▸ What you have to do: Reproduce the entries. Match every word.

(Collected data entries)
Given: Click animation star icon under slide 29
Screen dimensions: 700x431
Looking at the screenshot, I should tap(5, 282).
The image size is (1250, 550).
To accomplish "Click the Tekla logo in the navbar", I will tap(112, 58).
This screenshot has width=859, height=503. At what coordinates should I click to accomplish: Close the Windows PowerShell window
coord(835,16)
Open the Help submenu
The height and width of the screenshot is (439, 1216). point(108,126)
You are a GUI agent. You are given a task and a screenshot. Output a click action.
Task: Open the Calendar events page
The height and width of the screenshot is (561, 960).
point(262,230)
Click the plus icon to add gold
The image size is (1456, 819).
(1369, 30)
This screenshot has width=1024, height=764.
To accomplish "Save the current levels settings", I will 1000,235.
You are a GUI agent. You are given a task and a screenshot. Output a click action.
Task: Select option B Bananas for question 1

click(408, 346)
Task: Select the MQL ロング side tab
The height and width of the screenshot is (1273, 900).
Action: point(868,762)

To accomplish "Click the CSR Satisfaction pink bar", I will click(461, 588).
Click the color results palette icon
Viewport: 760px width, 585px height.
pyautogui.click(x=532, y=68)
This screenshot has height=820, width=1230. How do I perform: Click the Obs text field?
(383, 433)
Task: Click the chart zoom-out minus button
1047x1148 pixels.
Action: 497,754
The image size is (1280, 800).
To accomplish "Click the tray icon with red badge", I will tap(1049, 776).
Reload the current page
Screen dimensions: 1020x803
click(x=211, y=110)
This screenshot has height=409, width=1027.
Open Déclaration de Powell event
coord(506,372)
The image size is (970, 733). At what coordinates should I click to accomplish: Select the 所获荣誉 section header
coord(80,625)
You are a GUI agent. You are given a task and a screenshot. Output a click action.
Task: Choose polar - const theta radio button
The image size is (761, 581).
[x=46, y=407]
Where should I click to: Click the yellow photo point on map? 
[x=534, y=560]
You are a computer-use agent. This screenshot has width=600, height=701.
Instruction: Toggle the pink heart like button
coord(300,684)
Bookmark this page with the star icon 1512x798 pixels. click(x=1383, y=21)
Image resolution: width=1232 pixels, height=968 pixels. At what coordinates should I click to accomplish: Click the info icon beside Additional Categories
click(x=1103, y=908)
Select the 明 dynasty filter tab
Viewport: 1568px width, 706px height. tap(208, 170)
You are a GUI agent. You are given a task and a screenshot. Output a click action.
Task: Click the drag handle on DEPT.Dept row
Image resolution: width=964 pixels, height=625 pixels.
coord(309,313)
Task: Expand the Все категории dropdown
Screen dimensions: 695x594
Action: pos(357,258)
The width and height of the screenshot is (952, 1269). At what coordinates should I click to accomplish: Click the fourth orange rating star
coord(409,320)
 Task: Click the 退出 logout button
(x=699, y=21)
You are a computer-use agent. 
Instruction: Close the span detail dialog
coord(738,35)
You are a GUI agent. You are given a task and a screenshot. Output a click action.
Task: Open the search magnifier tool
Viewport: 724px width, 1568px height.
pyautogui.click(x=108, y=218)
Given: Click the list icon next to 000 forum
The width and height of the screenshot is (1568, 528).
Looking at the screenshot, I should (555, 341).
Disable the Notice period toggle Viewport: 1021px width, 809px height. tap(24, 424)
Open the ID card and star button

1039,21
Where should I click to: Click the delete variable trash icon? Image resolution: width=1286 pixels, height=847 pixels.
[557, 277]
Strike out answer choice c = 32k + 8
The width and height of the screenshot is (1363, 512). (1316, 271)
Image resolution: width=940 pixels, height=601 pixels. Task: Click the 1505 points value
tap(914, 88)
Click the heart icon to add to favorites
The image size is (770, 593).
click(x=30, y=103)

▸ Response:
Given: Click animation star icon under slide 29
Screen dimensions: 700x431
Looking at the screenshot, I should tap(5, 282).
The image size is (1250, 550).
To accomplish "Click the Tekla logo in the navbar", I will tap(112, 58).
This screenshot has width=859, height=503. At what coordinates should I click to accomplish: Close the Windows PowerShell window
coord(835,16)
Open the Help submenu
The height and width of the screenshot is (439, 1216). point(108,126)
You are a GUI agent. You are given a task and a screenshot. Output a click action.
Task: Open the Calendar events page
The height and width of the screenshot is (561, 960).
point(262,230)
Click the plus icon to add gold
The image size is (1456, 819).
(1369, 30)
This screenshot has width=1024, height=764.
To accomplish "Save the current levels settings", I will 1000,235.
You are a GUI agent. You are given a task and a screenshot. Output a click action.
Task: Select option B Bananas for question 1

click(408, 346)
Task: Select the MQL ロング side tab
The height and width of the screenshot is (1273, 900).
Action: point(868,762)

To accomplish "Click the CSR Satisfaction pink bar", I will click(461, 588).
Click the color results palette icon
Viewport: 760px width, 585px height.
pyautogui.click(x=532, y=68)
This screenshot has height=820, width=1230. How do I perform: Click the Obs text field?
(383, 433)
Task: Click the chart zoom-out minus button
1047x1148 pixels.
Action: 497,754
The image size is (1280, 800).
To accomplish "Click the tray icon with red badge", I will tap(1049, 776).
Reload the current page
Screen dimensions: 1020x803
click(x=211, y=110)
This screenshot has height=409, width=1027.
Open Déclaration de Powell event
coord(506,372)
The image size is (970, 733). At what coordinates should I click to accomplish: Select the 所获荣誉 section header
coord(80,625)
You are a GUI agent. You are given a task and a screenshot. Output a click action.
Task: Choose polar - const theta radio button
The image size is (761, 581).
[x=46, y=407]
Where should I click to: Click the yellow photo point on map? 
[x=534, y=560]
You are a computer-use agent. This screenshot has width=600, height=701.
Instruction: Toggle the pink heart like button
coord(300,684)
Bookmark this page with the star icon 1512x798 pixels. click(x=1383, y=21)
Image resolution: width=1232 pixels, height=968 pixels. At what coordinates should I click to accomplish: Click the info icon beside Additional Categories
click(x=1103, y=908)
Select the 明 dynasty filter tab
Viewport: 1568px width, 706px height. tap(208, 170)
You are a GUI agent. You are given a task and a screenshot. Output a click action.
Task: Click the drag handle on DEPT.Dept row
Image resolution: width=964 pixels, height=625 pixels.
coord(309,313)
Task: Expand the Все категории dropdown
Screen dimensions: 695x594
Action: pos(357,258)
The width and height of the screenshot is (952, 1269). At what coordinates should I click to accomplish: Click the fourth orange rating star
coord(409,320)
 Task: Click the 退出 logout button
(x=699, y=21)
You are a computer-use agent. 
Instruction: Close the span detail dialog
coord(738,35)
You are a GUI agent. You are given a task and a screenshot. Output a click action.
Task: Open the search magnifier tool
Viewport: 724px width, 1568px height.
pyautogui.click(x=108, y=218)
Given: Click the list icon next to 000 forum
The width and height of the screenshot is (1568, 528).
Looking at the screenshot, I should (555, 341).
Disable the Notice period toggle Viewport: 1021px width, 809px height. tap(24, 424)
Open the ID card and star button

1039,21
Where should I click to: Click the delete variable trash icon? Image resolution: width=1286 pixels, height=847 pixels.
[557, 277]
Strike out answer choice c = 32k + 8
The width and height of the screenshot is (1363, 512). (1316, 271)
Image resolution: width=940 pixels, height=601 pixels. Task: Click the 1505 points value
tap(914, 88)
Click the heart icon to add to favorites
The image size is (770, 593).
click(x=30, y=103)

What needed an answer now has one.